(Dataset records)
»»
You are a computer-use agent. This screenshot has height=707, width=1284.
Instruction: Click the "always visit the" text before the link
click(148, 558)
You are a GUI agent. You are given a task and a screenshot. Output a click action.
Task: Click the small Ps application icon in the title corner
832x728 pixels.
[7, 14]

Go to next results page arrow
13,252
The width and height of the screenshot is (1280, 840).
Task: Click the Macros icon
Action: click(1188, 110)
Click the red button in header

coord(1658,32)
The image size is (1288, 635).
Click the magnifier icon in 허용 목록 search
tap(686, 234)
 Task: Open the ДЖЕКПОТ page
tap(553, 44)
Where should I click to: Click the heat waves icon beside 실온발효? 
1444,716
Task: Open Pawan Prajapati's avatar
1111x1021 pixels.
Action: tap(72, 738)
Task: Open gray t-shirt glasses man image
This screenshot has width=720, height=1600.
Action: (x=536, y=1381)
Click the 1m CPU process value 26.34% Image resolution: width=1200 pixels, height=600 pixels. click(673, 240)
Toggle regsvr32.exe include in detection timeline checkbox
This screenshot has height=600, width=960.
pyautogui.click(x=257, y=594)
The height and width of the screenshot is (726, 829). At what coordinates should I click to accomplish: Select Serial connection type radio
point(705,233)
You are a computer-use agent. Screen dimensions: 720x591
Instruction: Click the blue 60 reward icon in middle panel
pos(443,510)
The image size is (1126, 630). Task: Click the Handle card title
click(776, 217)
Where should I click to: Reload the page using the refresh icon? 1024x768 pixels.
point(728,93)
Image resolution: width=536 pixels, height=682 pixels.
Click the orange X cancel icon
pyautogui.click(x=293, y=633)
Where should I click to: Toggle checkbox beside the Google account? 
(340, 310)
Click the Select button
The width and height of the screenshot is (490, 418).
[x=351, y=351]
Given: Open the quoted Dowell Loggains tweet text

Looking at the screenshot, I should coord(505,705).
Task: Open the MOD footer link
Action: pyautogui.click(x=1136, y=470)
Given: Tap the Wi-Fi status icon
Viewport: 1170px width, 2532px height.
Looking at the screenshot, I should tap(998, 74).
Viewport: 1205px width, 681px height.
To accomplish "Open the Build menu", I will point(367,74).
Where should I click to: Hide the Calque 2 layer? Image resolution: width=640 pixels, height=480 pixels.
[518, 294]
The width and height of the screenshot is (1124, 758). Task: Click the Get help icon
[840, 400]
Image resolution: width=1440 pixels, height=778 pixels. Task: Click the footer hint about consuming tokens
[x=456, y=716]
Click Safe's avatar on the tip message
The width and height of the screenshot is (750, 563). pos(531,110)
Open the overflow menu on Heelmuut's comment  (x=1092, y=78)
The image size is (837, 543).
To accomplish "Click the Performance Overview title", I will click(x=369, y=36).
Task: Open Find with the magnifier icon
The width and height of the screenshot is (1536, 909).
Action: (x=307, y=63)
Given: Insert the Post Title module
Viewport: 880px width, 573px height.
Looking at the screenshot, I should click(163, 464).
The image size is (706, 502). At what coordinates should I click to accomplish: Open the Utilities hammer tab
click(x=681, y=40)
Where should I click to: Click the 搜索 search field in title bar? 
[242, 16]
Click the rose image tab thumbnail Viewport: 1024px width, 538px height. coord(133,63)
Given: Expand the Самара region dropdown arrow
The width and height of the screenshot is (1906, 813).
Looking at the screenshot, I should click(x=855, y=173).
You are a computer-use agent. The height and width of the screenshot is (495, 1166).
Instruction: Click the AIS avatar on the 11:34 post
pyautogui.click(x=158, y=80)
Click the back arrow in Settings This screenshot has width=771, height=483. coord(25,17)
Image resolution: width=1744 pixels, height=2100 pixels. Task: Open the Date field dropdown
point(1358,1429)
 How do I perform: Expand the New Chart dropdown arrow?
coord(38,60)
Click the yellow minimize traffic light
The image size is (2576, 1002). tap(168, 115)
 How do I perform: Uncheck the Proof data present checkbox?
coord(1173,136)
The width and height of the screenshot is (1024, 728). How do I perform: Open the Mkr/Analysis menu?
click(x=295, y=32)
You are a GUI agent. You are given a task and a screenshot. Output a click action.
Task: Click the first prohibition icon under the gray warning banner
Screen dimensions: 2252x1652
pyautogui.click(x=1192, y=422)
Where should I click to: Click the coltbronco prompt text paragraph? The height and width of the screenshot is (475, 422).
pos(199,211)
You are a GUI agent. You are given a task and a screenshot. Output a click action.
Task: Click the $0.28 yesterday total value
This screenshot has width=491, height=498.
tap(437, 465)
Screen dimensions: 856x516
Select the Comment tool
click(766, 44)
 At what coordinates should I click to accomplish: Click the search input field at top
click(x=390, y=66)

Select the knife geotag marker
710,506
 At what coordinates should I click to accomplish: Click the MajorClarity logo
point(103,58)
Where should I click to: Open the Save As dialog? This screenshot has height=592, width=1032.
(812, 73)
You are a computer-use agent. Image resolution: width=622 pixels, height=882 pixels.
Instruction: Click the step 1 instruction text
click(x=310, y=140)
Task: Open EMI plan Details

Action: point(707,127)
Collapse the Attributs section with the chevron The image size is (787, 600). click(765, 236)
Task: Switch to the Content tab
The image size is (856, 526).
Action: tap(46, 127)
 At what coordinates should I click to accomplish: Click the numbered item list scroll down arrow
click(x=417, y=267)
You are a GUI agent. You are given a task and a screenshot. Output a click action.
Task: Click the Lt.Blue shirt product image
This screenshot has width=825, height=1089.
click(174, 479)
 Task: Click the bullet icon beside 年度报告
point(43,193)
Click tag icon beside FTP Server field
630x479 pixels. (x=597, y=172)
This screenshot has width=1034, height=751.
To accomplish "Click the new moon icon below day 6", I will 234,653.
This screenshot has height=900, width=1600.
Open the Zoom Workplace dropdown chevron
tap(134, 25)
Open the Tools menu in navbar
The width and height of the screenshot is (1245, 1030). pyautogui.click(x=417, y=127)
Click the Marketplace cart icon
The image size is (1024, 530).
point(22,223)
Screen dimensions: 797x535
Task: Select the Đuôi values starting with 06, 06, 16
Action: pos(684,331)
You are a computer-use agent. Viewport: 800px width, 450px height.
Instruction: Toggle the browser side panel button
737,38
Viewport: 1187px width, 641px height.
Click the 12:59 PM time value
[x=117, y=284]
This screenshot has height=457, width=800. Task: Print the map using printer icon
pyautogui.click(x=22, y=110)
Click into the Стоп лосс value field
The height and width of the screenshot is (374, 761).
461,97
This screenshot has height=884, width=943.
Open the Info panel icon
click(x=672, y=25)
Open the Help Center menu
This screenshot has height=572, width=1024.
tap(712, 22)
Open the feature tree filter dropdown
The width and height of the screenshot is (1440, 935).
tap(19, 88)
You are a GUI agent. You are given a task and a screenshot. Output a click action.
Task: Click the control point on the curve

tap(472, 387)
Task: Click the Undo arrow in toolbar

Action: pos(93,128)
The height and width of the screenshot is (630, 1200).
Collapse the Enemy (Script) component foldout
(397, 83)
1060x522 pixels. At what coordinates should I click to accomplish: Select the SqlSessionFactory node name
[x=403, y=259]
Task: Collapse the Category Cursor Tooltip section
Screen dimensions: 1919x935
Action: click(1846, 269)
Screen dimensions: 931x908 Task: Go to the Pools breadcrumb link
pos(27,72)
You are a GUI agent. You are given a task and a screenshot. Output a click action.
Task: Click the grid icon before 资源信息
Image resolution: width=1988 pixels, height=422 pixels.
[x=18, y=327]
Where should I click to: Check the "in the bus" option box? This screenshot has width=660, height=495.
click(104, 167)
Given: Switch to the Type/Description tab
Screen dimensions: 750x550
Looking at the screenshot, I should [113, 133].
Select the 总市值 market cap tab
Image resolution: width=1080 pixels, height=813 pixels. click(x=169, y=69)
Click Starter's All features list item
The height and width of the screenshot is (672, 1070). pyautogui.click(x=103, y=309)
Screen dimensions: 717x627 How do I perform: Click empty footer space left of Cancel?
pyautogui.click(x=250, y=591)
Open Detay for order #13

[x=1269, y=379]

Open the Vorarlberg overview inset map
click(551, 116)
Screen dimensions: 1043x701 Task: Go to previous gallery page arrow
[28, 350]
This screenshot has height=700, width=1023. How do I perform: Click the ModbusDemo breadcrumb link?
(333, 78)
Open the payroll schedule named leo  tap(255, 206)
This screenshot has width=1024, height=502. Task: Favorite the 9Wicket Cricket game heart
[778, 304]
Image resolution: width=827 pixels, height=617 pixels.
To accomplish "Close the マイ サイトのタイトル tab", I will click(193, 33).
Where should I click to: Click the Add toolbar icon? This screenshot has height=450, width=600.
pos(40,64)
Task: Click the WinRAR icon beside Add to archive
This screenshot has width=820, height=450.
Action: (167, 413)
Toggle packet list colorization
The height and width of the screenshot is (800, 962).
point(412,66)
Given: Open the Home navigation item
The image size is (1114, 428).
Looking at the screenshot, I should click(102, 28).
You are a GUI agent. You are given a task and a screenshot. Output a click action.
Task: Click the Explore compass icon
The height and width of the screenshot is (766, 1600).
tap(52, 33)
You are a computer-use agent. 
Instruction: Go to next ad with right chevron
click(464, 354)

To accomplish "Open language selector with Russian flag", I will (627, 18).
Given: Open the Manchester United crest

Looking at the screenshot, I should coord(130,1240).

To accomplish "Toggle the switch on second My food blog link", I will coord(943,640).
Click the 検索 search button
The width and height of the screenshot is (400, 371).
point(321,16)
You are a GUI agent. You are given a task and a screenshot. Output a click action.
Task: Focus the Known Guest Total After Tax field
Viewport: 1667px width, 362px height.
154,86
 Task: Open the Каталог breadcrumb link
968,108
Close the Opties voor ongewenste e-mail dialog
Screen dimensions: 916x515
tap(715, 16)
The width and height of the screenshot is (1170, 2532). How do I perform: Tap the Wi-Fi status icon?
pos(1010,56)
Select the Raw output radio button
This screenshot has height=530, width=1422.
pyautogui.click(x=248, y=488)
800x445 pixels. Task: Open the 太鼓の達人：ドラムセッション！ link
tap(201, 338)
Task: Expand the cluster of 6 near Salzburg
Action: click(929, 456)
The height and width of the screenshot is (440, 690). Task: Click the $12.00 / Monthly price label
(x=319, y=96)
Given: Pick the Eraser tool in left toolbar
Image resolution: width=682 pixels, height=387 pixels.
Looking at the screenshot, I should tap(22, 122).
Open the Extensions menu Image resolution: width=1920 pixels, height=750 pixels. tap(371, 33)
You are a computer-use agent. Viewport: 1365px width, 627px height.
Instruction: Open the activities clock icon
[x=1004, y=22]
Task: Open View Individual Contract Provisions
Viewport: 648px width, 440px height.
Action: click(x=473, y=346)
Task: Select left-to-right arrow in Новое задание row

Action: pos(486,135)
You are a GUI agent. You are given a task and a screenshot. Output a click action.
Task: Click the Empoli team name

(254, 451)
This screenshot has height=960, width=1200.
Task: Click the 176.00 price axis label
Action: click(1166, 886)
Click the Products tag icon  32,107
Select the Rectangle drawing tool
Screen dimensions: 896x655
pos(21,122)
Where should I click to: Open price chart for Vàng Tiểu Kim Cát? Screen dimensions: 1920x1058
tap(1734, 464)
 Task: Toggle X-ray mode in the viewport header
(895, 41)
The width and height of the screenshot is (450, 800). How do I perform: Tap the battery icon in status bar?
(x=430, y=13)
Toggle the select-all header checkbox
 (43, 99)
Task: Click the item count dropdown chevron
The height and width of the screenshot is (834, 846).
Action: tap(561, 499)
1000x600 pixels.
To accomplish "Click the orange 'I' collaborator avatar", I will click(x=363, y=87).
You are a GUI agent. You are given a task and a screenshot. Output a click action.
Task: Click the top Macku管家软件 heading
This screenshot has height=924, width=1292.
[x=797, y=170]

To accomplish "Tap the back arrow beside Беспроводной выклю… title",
««
What you are asked to do:
Report each line of the data that includes the string "gray".

Task answer:
Task: Open gray t-shirt glasses man image
Task: Click the first prohibition icon under the gray warning banner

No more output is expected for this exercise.